The sanguinyu or Kristang Seraphic aesthetic is primarily used to depict Kabesa, Ka-Kabesa and Ka-Kabeliang of the Kristang people, as well as to a lesser extent very individuated Kapitang or Elders, Xamang-Krismatrang, members of a Kabesa’s Dragonsguard or other leaders within the community. The aesthetic consists of depicting the individual with wings, whether angelic, demonic, dragonic, faerie, or any of other form or variant, a cowboy, cowgirl and cowhand hat indexing a leadership role, and optionally a halo and/or fire or a glow surrounding the individual’s body.

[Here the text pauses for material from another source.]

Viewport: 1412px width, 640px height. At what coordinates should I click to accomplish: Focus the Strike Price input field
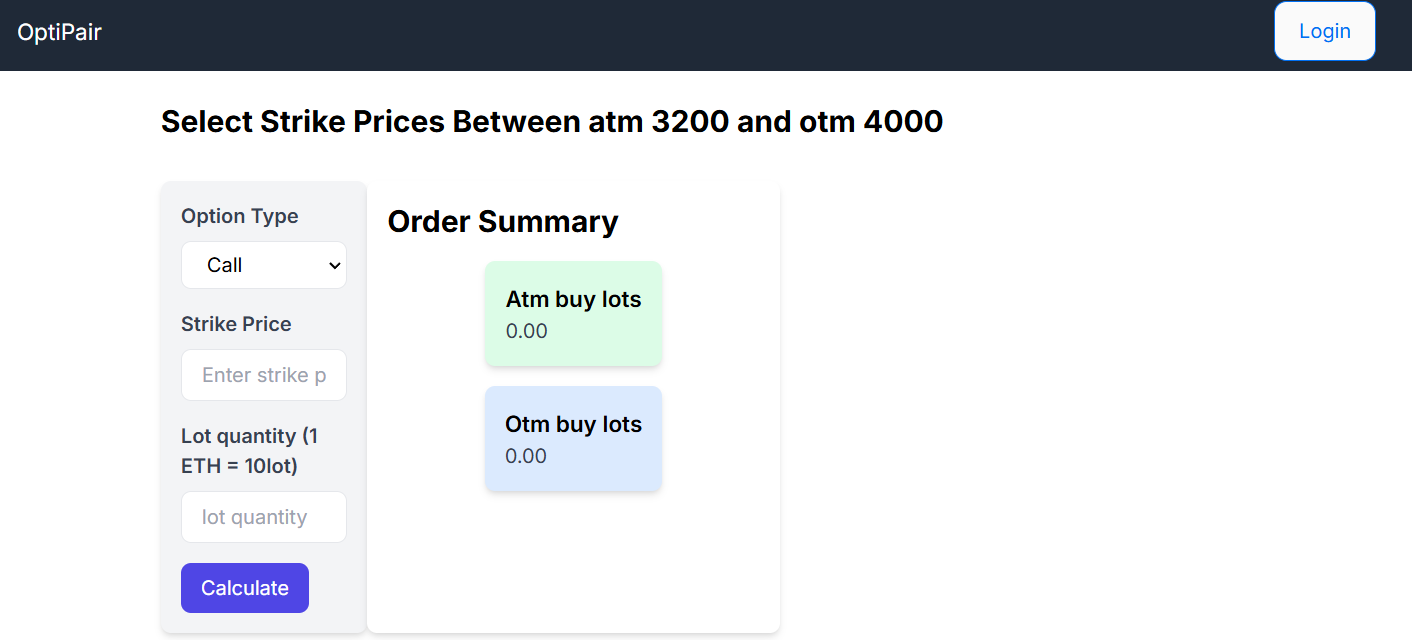(x=264, y=375)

Sanguinyu is creolised out of a hybridisation of Christian, Islamic, Hindu, Sinitic and animist traditions that Kristang is descended from, and serves to remind the individual of their own superhuman commitments and abilities as Kabesa, the luminosity and numinosity that they often inadvertently end up displaying for other people in the community and beyond it, and the deep connection to Gaia and the living universe that enables the Kabesa to have such effects on reality.

For Kabesa or other leaders of the community who are especially body positive or in touch with their sensuality, physicality and/or sexuality as a primary component of their leadership role, Sanguinyu finally also reminds both them and the entire community of the sacredness of the body, and the tremendous responsibility that being so body positive also necessarily entails an awareness of, since the community has already previously struggled with intense projections about being too hedonistic, hypersexual or superficial.

Sanguinyu finally subverts decades and centuries of occluded sexual abuse within the community, as well as projections that Kristang people could never actually be holy or sacred as a result of all of this; it seeks to engender unconditional dignity and self-regard in terms of the body and of how one sees and appreciates one’s own body, and again therefore supports the community in processing intense intergenerational trauma as a result.